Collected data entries
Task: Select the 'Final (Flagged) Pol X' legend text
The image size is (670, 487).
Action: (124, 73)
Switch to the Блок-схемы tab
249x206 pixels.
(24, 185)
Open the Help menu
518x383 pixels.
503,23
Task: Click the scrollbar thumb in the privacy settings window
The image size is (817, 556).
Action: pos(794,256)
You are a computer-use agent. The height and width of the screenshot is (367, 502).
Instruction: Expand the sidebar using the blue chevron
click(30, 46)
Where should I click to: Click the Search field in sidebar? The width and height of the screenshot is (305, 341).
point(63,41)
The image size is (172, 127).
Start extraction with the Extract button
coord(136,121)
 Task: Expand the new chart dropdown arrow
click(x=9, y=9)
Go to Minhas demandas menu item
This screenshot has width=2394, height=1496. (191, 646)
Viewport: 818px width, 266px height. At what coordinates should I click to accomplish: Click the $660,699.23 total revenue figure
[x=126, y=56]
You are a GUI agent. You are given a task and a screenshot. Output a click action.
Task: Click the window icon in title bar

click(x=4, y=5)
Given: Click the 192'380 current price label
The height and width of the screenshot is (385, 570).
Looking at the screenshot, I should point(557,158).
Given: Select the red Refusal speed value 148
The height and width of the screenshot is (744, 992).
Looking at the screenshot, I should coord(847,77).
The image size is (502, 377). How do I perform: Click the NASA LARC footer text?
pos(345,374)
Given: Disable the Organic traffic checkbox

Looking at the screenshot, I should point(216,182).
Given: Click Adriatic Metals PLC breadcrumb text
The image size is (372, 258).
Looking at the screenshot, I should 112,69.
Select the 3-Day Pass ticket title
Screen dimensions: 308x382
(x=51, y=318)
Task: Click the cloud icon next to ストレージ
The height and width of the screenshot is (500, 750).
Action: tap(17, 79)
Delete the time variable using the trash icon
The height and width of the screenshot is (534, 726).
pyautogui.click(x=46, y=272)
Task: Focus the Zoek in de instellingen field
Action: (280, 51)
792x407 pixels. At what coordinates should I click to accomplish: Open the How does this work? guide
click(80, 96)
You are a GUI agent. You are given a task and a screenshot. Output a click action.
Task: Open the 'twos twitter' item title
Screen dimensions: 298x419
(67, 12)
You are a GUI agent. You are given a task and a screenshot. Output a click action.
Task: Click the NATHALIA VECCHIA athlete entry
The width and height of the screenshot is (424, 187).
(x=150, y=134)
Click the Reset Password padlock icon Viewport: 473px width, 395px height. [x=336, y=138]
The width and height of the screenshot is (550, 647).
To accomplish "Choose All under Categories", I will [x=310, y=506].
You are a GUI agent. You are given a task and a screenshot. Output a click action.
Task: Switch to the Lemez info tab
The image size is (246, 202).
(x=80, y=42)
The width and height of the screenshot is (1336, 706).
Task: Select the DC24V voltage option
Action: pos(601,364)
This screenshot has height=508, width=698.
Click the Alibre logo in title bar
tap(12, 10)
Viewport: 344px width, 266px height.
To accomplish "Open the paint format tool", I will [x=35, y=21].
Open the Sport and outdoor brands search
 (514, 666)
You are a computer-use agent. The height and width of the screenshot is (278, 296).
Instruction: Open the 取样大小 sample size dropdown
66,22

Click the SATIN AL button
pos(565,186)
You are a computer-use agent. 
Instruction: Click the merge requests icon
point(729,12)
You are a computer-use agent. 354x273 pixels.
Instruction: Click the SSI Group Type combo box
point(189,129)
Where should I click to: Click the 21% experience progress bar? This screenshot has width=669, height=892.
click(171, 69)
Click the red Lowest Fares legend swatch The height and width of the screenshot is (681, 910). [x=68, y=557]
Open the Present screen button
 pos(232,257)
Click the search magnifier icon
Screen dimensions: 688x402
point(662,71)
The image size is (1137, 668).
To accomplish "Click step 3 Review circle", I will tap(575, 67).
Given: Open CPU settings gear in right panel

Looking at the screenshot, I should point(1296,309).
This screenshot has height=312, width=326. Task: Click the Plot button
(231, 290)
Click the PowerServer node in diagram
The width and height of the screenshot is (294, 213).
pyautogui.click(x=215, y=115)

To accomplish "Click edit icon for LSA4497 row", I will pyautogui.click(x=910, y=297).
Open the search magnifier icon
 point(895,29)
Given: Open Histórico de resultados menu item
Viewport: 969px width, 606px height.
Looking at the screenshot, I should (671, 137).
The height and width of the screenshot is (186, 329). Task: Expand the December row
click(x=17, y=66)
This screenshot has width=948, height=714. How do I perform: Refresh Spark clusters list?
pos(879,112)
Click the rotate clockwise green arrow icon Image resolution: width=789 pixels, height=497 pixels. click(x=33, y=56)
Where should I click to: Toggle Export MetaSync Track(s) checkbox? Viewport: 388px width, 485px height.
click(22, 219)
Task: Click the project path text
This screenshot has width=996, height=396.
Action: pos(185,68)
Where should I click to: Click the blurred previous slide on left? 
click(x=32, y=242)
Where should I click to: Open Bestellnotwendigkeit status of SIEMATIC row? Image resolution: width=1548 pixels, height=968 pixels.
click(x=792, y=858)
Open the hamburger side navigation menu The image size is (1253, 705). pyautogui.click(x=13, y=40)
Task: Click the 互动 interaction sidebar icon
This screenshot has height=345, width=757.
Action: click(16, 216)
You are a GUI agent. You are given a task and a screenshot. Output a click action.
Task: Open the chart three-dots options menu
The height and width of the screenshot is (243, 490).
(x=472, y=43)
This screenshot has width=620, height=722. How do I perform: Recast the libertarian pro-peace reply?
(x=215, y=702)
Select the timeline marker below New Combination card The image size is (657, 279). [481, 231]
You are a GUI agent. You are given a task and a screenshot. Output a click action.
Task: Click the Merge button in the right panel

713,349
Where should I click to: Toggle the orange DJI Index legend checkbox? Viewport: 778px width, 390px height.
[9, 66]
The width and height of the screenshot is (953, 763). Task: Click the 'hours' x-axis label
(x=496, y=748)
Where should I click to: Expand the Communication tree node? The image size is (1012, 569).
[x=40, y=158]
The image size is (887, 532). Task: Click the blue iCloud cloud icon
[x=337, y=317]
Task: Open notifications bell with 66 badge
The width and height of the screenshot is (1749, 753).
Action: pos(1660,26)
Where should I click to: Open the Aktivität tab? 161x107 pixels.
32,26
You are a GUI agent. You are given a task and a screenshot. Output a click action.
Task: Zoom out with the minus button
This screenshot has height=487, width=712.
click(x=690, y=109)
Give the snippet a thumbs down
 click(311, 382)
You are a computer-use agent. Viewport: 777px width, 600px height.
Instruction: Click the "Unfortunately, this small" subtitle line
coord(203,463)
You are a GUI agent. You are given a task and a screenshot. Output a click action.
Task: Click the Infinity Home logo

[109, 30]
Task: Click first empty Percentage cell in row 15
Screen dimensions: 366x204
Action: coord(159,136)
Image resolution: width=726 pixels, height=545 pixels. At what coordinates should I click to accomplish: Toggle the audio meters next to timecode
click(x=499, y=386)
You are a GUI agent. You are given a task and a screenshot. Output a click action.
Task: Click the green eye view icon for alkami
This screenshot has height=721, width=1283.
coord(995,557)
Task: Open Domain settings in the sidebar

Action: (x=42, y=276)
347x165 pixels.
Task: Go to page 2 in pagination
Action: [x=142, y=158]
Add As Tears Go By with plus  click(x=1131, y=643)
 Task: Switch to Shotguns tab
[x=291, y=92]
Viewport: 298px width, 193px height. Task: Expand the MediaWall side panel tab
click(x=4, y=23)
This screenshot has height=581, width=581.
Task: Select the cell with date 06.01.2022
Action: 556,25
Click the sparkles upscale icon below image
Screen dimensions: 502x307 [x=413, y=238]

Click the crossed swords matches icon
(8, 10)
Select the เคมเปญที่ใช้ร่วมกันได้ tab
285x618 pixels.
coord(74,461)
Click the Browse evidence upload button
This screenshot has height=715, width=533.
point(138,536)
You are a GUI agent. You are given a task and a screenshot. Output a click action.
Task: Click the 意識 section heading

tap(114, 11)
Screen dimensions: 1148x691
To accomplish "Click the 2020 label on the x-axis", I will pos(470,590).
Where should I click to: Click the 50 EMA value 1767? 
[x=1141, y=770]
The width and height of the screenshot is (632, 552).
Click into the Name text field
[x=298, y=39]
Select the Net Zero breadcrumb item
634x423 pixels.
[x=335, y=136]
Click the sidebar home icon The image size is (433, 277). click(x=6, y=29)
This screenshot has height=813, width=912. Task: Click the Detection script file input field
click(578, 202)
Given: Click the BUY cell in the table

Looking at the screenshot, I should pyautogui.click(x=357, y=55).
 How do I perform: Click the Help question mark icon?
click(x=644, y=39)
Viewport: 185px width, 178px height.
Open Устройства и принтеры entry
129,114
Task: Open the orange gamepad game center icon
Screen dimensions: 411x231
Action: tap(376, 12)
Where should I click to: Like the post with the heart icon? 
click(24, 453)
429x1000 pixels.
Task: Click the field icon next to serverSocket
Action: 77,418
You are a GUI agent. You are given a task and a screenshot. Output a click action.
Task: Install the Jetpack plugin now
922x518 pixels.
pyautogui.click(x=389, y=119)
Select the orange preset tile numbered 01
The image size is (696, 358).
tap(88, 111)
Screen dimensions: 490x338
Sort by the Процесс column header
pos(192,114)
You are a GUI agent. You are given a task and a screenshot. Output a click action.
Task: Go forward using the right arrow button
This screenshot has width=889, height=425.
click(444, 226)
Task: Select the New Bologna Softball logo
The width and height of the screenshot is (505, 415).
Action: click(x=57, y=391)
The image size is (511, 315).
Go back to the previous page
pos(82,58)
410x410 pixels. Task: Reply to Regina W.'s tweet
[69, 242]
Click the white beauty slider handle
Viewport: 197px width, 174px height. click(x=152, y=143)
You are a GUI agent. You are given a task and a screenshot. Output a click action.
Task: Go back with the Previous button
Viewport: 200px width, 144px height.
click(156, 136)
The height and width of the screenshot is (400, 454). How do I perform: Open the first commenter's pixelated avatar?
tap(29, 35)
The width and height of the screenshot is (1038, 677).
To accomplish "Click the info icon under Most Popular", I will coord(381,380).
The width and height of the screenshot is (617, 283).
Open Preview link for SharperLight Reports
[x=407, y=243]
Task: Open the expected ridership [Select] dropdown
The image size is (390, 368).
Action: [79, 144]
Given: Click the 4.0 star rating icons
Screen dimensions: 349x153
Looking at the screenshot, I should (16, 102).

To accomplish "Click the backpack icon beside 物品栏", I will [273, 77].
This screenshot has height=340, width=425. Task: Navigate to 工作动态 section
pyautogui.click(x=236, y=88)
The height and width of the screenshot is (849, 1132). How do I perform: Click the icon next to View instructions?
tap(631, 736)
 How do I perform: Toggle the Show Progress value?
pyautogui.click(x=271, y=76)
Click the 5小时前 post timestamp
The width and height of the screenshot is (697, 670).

(Work instructions) Exact reproduction is required: output the lines from the start of the entries above through the line with "Given: Click Adriatic".

(The answer)
Task: Select the 'Final (Flagged) Pol X' legend text
The image size is (670, 487).
Action: (124, 73)
Switch to the Блок-схемы tab
249x206 pixels.
(24, 185)
Open the Help menu
518x383 pixels.
503,23
Task: Click the scrollbar thumb in the privacy settings window
The image size is (817, 556).
Action: pos(794,256)
You are a computer-use agent. The height and width of the screenshot is (367, 502).
Instruction: Expand the sidebar using the blue chevron
click(30, 46)
Where should I click to: Click the Search field in sidebar? The width and height of the screenshot is (305, 341).
point(63,41)
The image size is (172, 127).
Start extraction with the Extract button
coord(136,121)
 Task: Expand the new chart dropdown arrow
click(x=9, y=9)
Go to Minhas demandas menu item
This screenshot has width=2394, height=1496. (191, 646)
Viewport: 818px width, 266px height. At what coordinates should I click to accomplish: Click the $660,699.23 total revenue figure
[x=126, y=56]
You are a GUI agent. You are given a task and a screenshot. Output a click action.
Task: Click the window icon in title bar

click(x=4, y=5)
Given: Click the 192'380 current price label
The height and width of the screenshot is (385, 570).
Looking at the screenshot, I should point(557,158).
Given: Select the red Refusal speed value 148
The height and width of the screenshot is (744, 992).
Looking at the screenshot, I should coord(847,77).
The image size is (502, 377). How do I perform: Click the NASA LARC footer text?
pos(345,374)
Given: Disable the Organic traffic checkbox

Looking at the screenshot, I should point(216,182).
Given: Click Adriatic Metals PLC breadcrumb text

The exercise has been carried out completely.